Un autre progrès immense, embrassant tout l'Univers, fut l'introduction de l'idée d'évolution en astronomie; ce progrès fut accompli en 1755 par Kant, alors très jeune encore, et qui, dans sa hardie Histoire naturelle générale et Théorie du Ciel entreprit de traiter d'après les principes de Newton, non seulement de la composition, mais encore de l'origine mécanique du système cosmique tout entier. Grâce au grandiose Système du monde, de Laplace, qui était arrivé, indépendamment de Kant, aux mêmes idées sur la formation du monde,—cette nouvelle Mécanique céleste fut fondée en 1796 et si solidement établie qu'on eût pu croire que notre XIXe siècle ne pourrait rien apporter d'essentiellement nouveau dans ce département de la connaissance, qui eût une importance égale. Et pourtant il reste à notre siècle la gloire d'avoir, ici aussi, frayé des voies toutes nouvelles et d'avoir étendu infiniment, dans l'Univers, la portée de nos regards. Par la découverte de la photographie et de la photométrie, mais surtout de l'analyse spectrale (par Bunsen et Kirchhoff, 1860) la physique et la chimie ont pénétré dans l'astronomie et par là nous avons acquis des données cosmologiques d'une immense portée.
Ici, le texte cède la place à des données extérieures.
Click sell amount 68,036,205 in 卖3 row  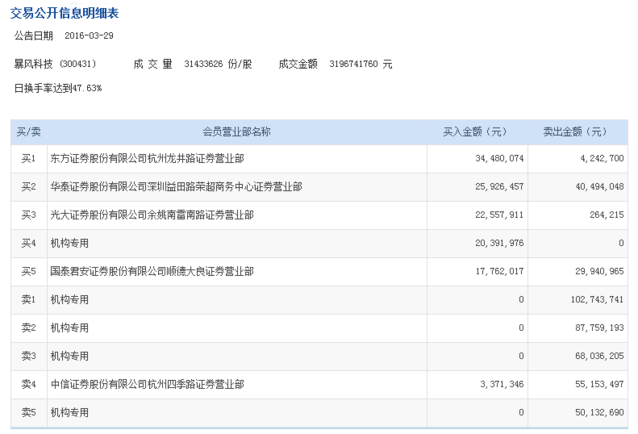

Il en ressort cette fois, avec certitude, que la matière est la même dans tout l'Univers et que ses propriétés physiques et chimiques ne sont pas différentes, dans les étoiles les plus éloignées, de ce qu'elles sont sur notre terre.
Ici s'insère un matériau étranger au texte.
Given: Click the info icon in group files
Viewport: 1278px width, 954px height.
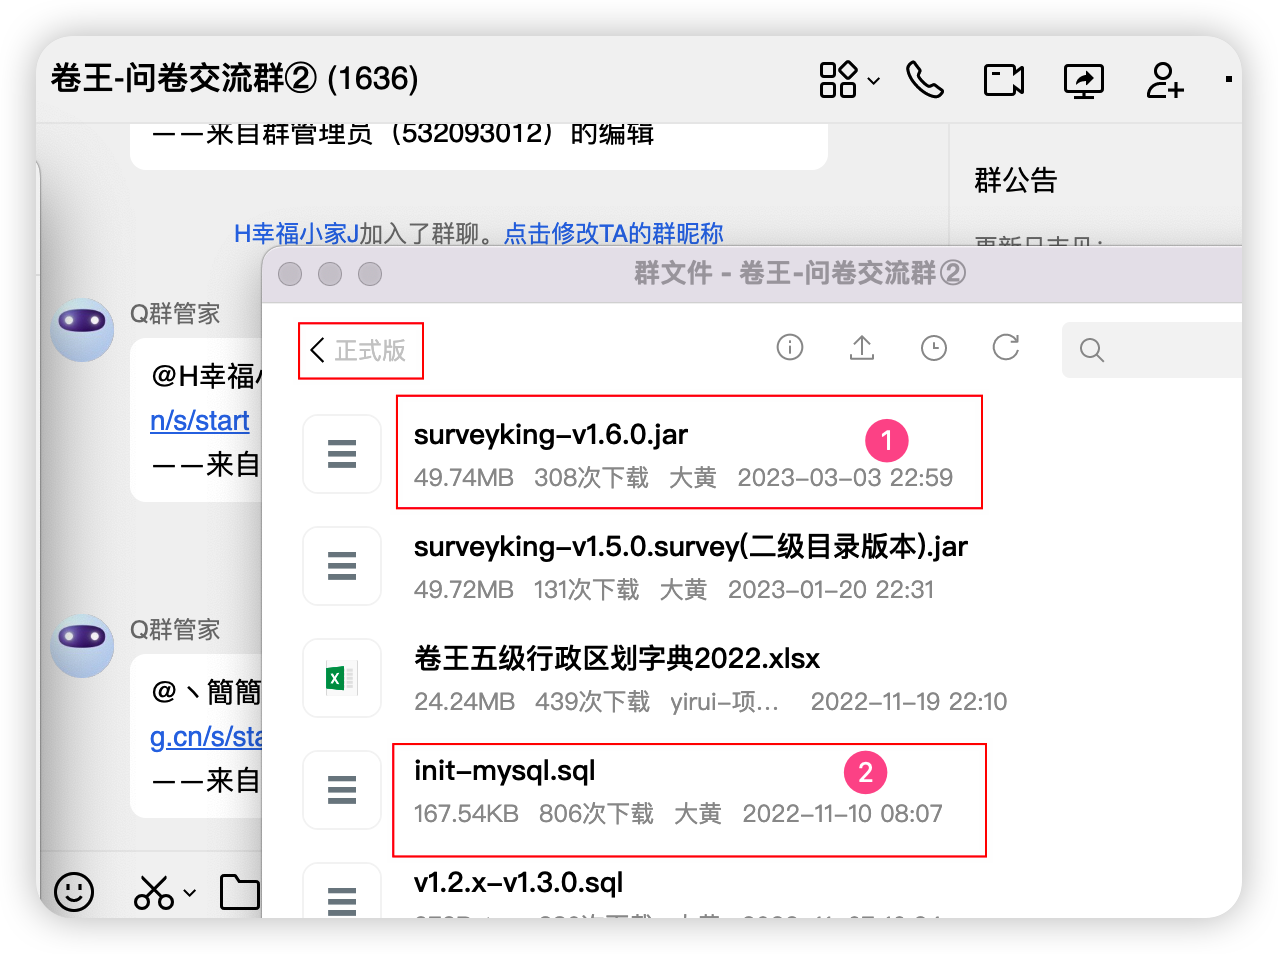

La conviction moniste de l'unité physique et chimique du Cosmos infini, que nous avons acquise ainsi, est certainement une des connaissances générales les plus précieuses dont nous soyons redevables à l'Astrophysique, cette branche récente de l'astronomie dans laquelle s'est illustré, en particulier, F. Zollner[66]. Une autre connaissance, non moins importante et acquise à l'aide de la précédente, c'est celle de ce fait que les mêmes lois d'évolution mécanique qui gouvernent notre terre valent encore partout dans l'Univers infini. Une puissante métamorphose du Cosmos embrassant tout s'accomplit sans interruption dans toutes les parties de l'Univers aussi bien dans l'histoire géologique de notre terre, aussi bien dans l'histoire généalogique de ses habitants que dans l'histoire des peuples et dans la vie de chaque homme en particulier. Dans une partie du Cosmos, nous découvrons, avec nos télescopes perfectionnés, d'énormes nébuleuses faites de masses gazeuses, incandescentes, infiniment subtiles; nous les tenons pour les germes de corps célestes éloignés de milliards de milles et que nous concevons être au premier stade de leur évolution. Dans une partie de ces «germes stellaires», les éléments chimiques ne sont probablement pas encore séparés, mais réunis, à une température extraordinairement élevée, évaluée à plusieurs millions de degrés, en un élément primordial (Prothyl); peut-être même la substance primordiale n'est-elle ici, en partie, pas encore différenciée en «masse» et «éther». Dans d'autres parties de l'Univers, nous trouvons des étoiles qui sont déjà, par suite de refroidissement, à l'état de liquide brûlant, d'autres qui sont déjà congelées; nous pouvons déterminer approximativement leurs stades respectifs d'évolution d'après leurs différentes couleurs. Nous voyons, en outre, des étoiles qui sont entourées d'aréoles et de lunes, comme notre Saturne; nous reconnaissons, dans le brillant anneau nébuleux, le germe d'une nouvelle lune qui s'est détachée de la planète mère, comme celle-ci du soleil.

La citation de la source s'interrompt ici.